Between 1864 - 1878, diplomatic relations were suspended by Mexican President Benito Juárez after the Dutch government recognized the government of Emperor Maximilian I in Mexico by French occupational forces of Emperor Napoleon III. This period was known as the Second Mexican Empire. In 1940, the Mexican legation in The Hague was closed as a result of the Second World War and was re-opened in 1946. In May 1954, both nations elevated their diplomatic representations to embassies, respectively. In 1963, President Adolfo López Mateos became the first Mexican head-of-state to visit the Netherlands. In 1964, Dutch Queen Juliana paid an official visit to Mexico, becoming the first Dutch monarch to visit the country. In November 2009, Queen Beatrix also paid an official visit to Mexico.

In 2018, both nations celebrated 190 years of friendship. That same year, Mexican President Enrique Peña Nieto paid an official visit to the Netherlands to celebrate the anniversary. In 2017, the Netherlands Business Support Office (NBSO) opened a trade office in Querétaro City to promote trade relations between central Mexico and the Netherlands. ProMéxico also opened an office in The Hague to promote and increase trade between both nations.

High-level visits

High-level visits from Mexico to the Netherlands

 President Adolfo López Mateos (1963)
 President Vicente Fox (2003)
 President Enrique Peña Nieto (2018)

High-level visits from the Netherlands to Mexico

 Queen Juliana of the Netherlands (1964)
 Prime Minister Jan Peter Balkenende (2004)
 Queen Beatrix of the Netherlands (2009)
 King Willem-Alexander of the Netherlands (2009)
 Queen Máxima of the Netherlands (2009, 2011, 2016)

Bilateral agreements 
Both nations have signed several bilateral agreement such as an Treaty of Friendship, Navigation and Commerce (1827); Extradition Treaty (1907); Trade Agreement (1950); Treaty for Cultural Relations (1964); Air Transportation Agreement (1971); Agreement to Avoid Double Taxation and Prevent Tax Evasion in Taxes on Income (1993); Agreement for the Reciprocal Promotion and Protection of Investments (1998); Agreement between Mexico and the Netherlands in relation to the Netherlands Antilles on the Exchange of Information on Tax Matters (2009) and an Agreement between Mexico and Netherlands, with respect to Aruba, for the Exchange of Information with Respect for Taxes (2013).
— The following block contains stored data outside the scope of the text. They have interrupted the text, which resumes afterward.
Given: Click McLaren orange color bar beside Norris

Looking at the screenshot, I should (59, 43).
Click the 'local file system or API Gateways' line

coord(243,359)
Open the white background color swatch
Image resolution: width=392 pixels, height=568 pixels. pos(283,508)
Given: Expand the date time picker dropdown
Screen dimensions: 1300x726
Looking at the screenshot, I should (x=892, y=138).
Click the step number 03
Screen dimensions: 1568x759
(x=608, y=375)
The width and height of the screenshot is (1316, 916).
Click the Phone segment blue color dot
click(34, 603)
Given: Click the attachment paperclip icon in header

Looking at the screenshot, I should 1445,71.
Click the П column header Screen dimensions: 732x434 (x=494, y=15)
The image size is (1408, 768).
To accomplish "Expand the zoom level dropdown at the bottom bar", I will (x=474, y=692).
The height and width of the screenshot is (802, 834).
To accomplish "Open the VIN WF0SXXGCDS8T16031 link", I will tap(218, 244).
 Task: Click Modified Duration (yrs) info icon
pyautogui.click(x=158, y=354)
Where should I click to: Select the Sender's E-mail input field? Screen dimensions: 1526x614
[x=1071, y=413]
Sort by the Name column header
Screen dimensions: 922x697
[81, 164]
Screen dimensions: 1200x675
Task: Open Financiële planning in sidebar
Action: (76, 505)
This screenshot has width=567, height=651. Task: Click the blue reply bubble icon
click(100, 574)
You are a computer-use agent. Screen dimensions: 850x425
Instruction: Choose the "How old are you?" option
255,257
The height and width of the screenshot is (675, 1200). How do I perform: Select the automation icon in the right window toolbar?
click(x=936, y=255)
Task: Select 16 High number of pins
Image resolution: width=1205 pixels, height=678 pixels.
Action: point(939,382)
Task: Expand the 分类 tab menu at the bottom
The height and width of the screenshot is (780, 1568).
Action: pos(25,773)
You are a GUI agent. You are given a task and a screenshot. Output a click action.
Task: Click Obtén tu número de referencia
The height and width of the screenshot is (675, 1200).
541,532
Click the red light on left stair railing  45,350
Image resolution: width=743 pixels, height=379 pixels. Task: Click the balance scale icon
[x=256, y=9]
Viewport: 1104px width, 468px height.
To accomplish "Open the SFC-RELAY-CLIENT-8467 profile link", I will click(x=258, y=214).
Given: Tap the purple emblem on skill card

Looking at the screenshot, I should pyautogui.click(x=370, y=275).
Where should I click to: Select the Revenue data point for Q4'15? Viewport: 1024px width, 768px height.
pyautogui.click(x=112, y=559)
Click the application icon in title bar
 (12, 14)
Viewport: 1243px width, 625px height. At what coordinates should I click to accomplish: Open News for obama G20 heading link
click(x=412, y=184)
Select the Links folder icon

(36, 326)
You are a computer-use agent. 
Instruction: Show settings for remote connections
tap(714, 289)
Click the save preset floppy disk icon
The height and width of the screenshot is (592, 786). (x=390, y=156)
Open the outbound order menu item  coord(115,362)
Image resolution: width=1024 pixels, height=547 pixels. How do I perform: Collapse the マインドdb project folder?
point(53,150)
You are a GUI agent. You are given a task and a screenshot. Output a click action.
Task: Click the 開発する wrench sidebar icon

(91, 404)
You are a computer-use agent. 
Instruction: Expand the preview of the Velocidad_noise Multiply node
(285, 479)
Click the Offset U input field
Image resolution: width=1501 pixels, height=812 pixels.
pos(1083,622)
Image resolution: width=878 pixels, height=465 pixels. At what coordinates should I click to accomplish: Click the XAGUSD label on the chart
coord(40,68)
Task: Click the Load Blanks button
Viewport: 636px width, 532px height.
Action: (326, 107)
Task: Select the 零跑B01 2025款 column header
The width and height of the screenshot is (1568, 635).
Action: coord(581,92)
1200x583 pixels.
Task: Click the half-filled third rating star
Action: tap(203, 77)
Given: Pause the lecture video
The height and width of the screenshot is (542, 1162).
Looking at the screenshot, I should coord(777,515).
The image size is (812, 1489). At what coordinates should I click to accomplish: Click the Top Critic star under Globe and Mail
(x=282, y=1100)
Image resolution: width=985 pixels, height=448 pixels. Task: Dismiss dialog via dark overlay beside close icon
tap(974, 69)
Tourism and Transportation 
In 2017, 75,000 Dutch citizens visited Mexico for tourism. There are direct flights between both nations with the following airlines: Aeroméxico, KLM and TUI fly Netherlands.

Trade relations 

In 1997, Mexico signed a Free Trade Agreement with the European Union (which includes the Netherlands). In 2017, total trade between the two nations amounted to US$5 billion. Mexico's main exports to the Netherlands include: machines and apparatus; crude oil; memory units; control units or adapters; motors for elevators; avocados and fruit juices. The Netherlands main exports to Mexico include: gasoline, ether, foundry manufactures; and dairy products. The Netherlands is the fifth largest foreign investor in Mexico. Between 1999 and 2018, the Netherlands invested US$20 billion in Mexico. Several Dutch companies operate in Mexico such as C&A, Heineken, Philips and Rabobank (among others). Mexican multinational company Cemex operates in the Netherlands.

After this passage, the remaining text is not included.